Frente a la política de drogas, ¿la experiencia personal importa?

dream-from-my-fatherEl día de ayer el periódico El Universal encabezó su primera plana con la siguiente frase: «FCH compra receta antinarco a Obama». ¿Cuál es la receta antinarco del gobierno de Obama?

Según el Czar anti-drogas del gobierno estadounidense Gil Kerlikowske, en una entrevista que dio hace unos meses al Wall Street Journal, no puede plantearse una disyuntiva entre la perspectiva de salud pública y la perspectiva de aplicación de la ley:

El «uno u otro» para mí ha sido o apoyar la aplicación de la ley, el dinero, los fondos y los recursos que incluyen lo internacional, la protección de la frontera, o apoyar el tratamiento y a quien vaya a  pagar los costos del tratamiento. Lo que quiero hacer es romper esas barreras que parecen existir. En realidad no es una u otra.

La otra parte para romper la berrera es acabar por completo y para siempre con la analogía de guerra, «la guerra contra las drogas».

Al final de la entrevista, en una afirmación realmente interesante, le preguntan si hay alguna conexión entre su forma de ver el mundo y la política pública que propone. Contesta:

Creo que puedo hablar con cualquier adulto en cualquier contexto social, económico o racial en este país, y me pueden hablar de un amigo, un pariente, o un vecino con un problema [de drogas]. Entre mi trabajo y mi experiencia de vida, pienso que al ser más viejo veo las cosas desde una perspectiva diferente que cuando era un joven detective anti-narcóticos que tenía como trabajo decomisar y arrestar gente. Creo que es el mismo caso para mucha gente con la que he trabajado.

Esta reflexión cobra mayor sentido, al leer la reflexión sobre su propio consumo de drogas, que hace el Presidente de Estados Unidos, Barack Obama, en su autobiografía Los sueños de mi padre:

Adicto. Pacheco. Esa era la dirección hacia la que había ido: el final, al rol fatal de joven hombre negro que «hubiera sido». Excepto que las puestas no habían sido sobre eso, de yo tratando probar el tipo lo de moda que era. No para entonces. Me ponía para lograr el efecto contrario, algo que pudiera sacar la preguntas sobre quién era fuera de mi mente, algo que pudiera aplanar el paisaje de mi corazón, hacer borrosos los bordes de mi memoria. Había descubierto que no hacía diferencia si te fumabas un churro en la van nueva de un compañero de clase, blanco, o en el cuarto con un cuate negro que conociste en el gimnasio…

Todo mundo estaba bienvenido al club del desafecto. Y si ponerse no resolvía lo que te estaba deprimiendo, por lo menos servía para reírse de la locura continua del mundo y ver a través de toda la hipocresía, el bullshit, y la moralina barata.
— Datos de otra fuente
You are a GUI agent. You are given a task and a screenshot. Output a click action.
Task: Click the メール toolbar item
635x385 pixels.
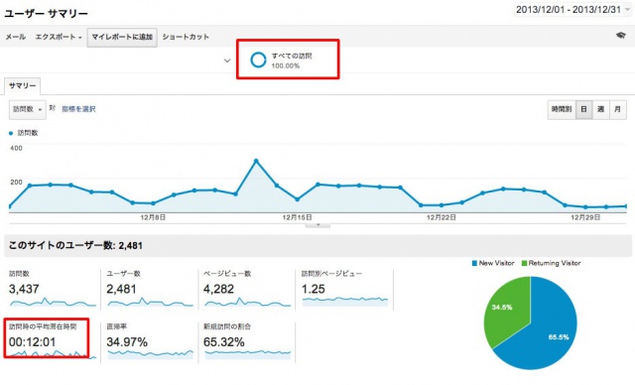tap(16, 37)
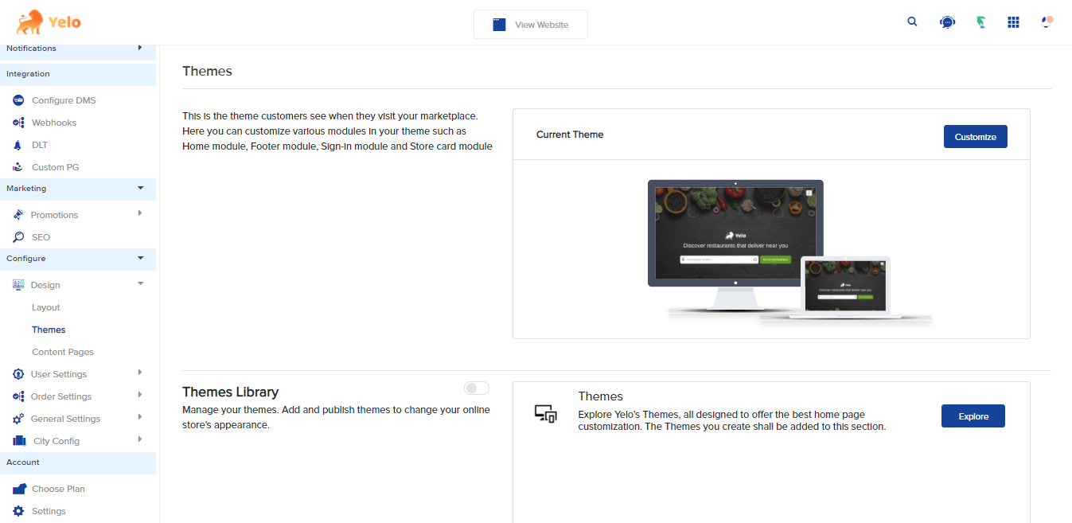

Si estas dos experiencias personales con las drogas han tenido impacto en el enfoque de la política de drogas en Estados Unidos, ¿cuáles serán las experiencias personales de Felipe Calderón y de Genaro García Luna con las drogas y su combate?


4 comentarios en “Frente a la política de drogas, ¿la experiencia personal importa?

  1. Todos sentimos curiosidad por experimentar un toque, un chupe, un narizaso o cualquier experiencia que te indique, quien eres, pero al final se impone, el ser que tu
    has formado con tus experiencias, si eres débil eres adicto, si eres fuerte te va a costar
    un esfuerzo sostenido para no caer en tentación, haciendo uso de valores y estructuras
    que pueden ser morales o de fuerza de voluntad, este artículo es todo un tema, no cabe duda.

  2. Lo que muestran ambos textos es que las drogas solo afectan a quienes no tienen una vision de lo que desean en la vida y que todos estamos expuestos a probarlas no obstante los valores que se te inculcan son los que definen realmente hacia a donde vas, por lo tanto esta guerra sin sentido que supone felipe calderon que va a ganar solo es parte de su ideologia politica apegada al moralismo mediatico que profesan.

  3. Completamnete de acuerdo con José. Estos moralistas no entienden que las drogas no afectan la vida de personas cuyos valores, tenacidad y carácter les impidan caer en adicciones o incluso fanatismos religiosos. La pregunta es, de que nos sirve su hipocresia ante las drogas, a los Mexicanos que podemos resultar afectados por los «daños colaterales» de esta guerra sin sentido.

  4. calderon es de los que quedó pendejo no por fumar mucha mota, sino x nunca haberla fumado.